“The two parties long ago ceased to agree on the policies that promote economic growth and the appropriate role for government in society,” said William Galston of the Brookings Institution. “It is this increasing divergence on fundamentals around which the American political system has reconfigured itself.”
Polarization on the rise
For many conservatives, the word “compromise” in Washington means a continuation of the direction government has taken since the New Deal, only a little slower. The tea party members in the House want to change course entirely.
In this battle, they are reinforced by a constituency now more powerful than party committees, or what is often called the party establishment. This new group includes conservative activists at home; talk radio and television hosts; and outside groups such as Heritage Action and the Club for Growth. They can threaten apostates with primary challenges, a danger of much more concern to incumbents in safe districts than a general election.
Divided government at a time of polarization frustrates governing and makes short-term fixes more difficult. The power of the most conservative faction in the House to create the current stalemate over funding the government underscores the risks of the new alignment.
The absence of a center in today’s politics significantly complicates coalition building. “How do you build a coalition from the center out when there’s no one in the middle?” Abramowitz asked. “Reaching across the aisle means reaching pretty far.”
There are some reforms to the political process that might bring modest improvements over time. Making redistricting less partisan would be one step but probably would not produce dramatic changes. Some advocate open primaries, though the jury is out on the significance of such a move. In the Senate, there has been talk of reforming the filibuster to prevent the abuses seen in recent years, but this change seems unlikely.
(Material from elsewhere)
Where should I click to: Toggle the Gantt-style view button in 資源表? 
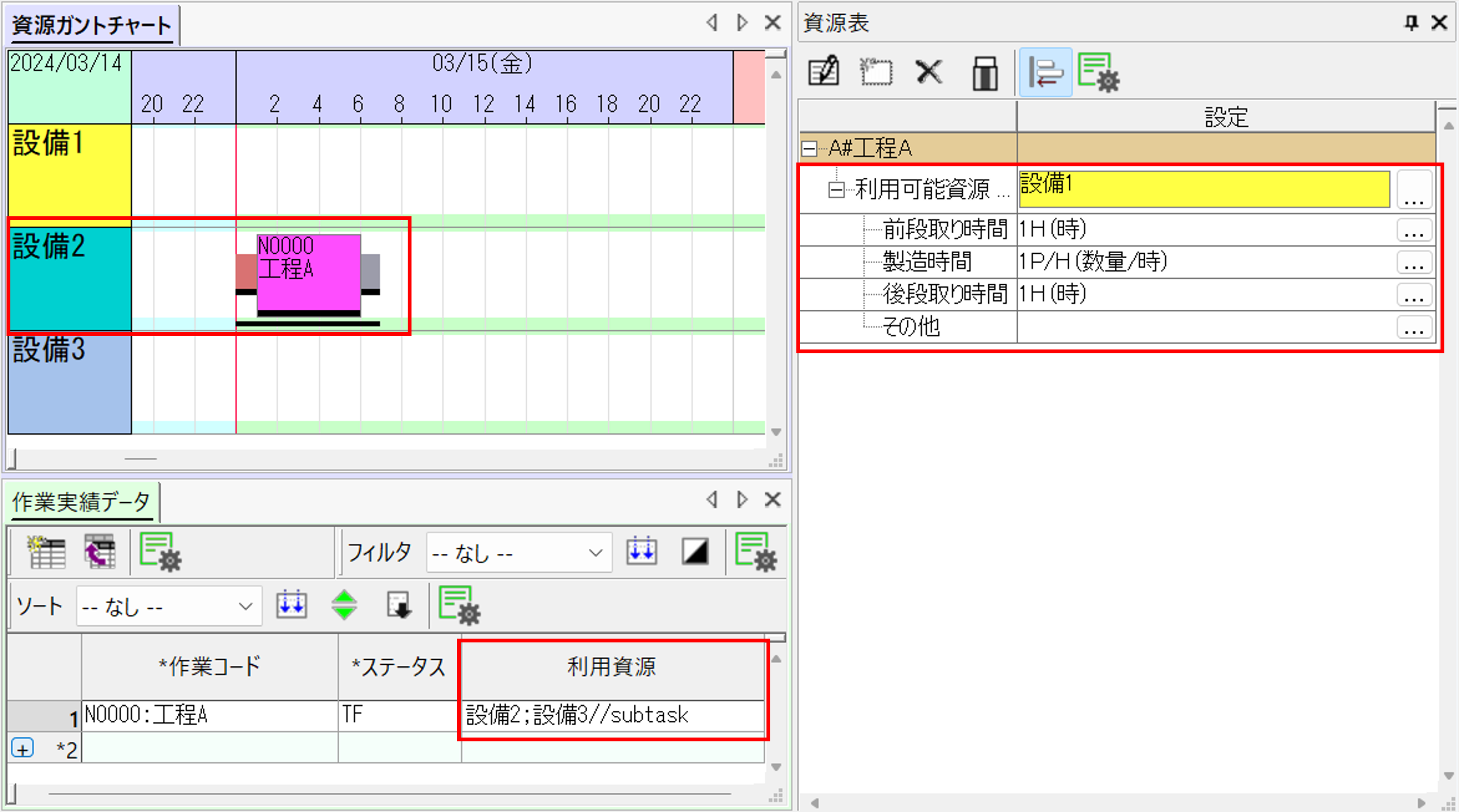click(x=1045, y=73)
What the future holds is subject to debate. Depending on how the shutdown-debt ceiling battle ends, it could shake the status quo, creating a voter backlash — right now Republicans are more blamed for the standoff than Obama and the Democrats. It could help to resolve the intraparty GOP conflict that has been simmering since the 2012 election as Republicans argue over how to win back the White House. Or it could result in yet another lowering of confidence in government and political leaders.
Much lies in the hands of the public. If at some point enough Americans decide they no longer want a country as divided as it is now, they could vote to give one party overwhelming control of the machinery of government. That has happened before in the country’s history. Maybe the aftermath of the shutdown will produce that kind of decisive shift. If not, then the status quo could stretch through several more elections.